A mechanism of repression by acute myeloid leukemia-1, the target of multiple chromosomal translocations in acute leukemia.

  • Lutterbach B, Westendorf JJ, Linggi B, Isaac S, Seto E, Hiebert SW. A mechanism of repression by acute myeloid leukemia-1, the target of multiple chromosomal translocations in acute leukemia. The Journal of biological chemistry. 2000 Jan 7;275(1). 651-6. PMID: 10617663 [PubMed].

Abstract 

AML1 is one of the most frequently translocated genes in human leukemia.
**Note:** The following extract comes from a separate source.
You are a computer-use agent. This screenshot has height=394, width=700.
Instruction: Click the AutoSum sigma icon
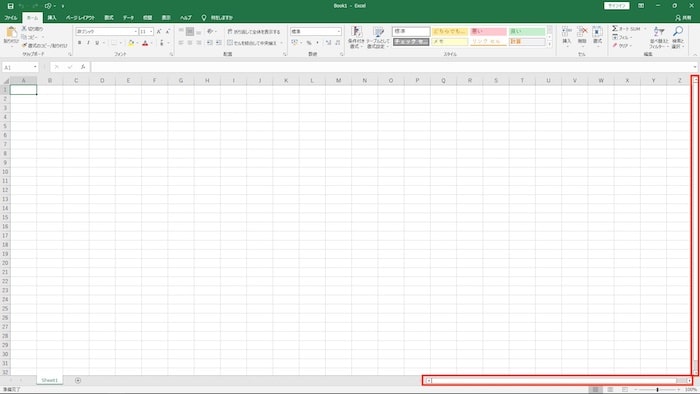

Here we demonstrate that acute myeloid leukemia-1 (AML-1) (Runx-1) represses transcription from a native promoter, p21(Waf1/Cip1). Unexpectedly, this repression did not require interactions with the Groucho co-repressor. To define the mechanism of repression, we asked whether other co-repressors could interact with AML-1. We demonstrate that AML-1 interacts with the mSin3 co-repressors. Moreover, endogenous AML-1 associated with endogenous mSin3A in mammalian cells. A deletion mutant of AML-1 that did not interact with mSin3A failed to repress transcription. The AML-1/mSin3 association suggests a mechanism of repression for the chromosomal translocation fusion proteins that disrupt AML-1.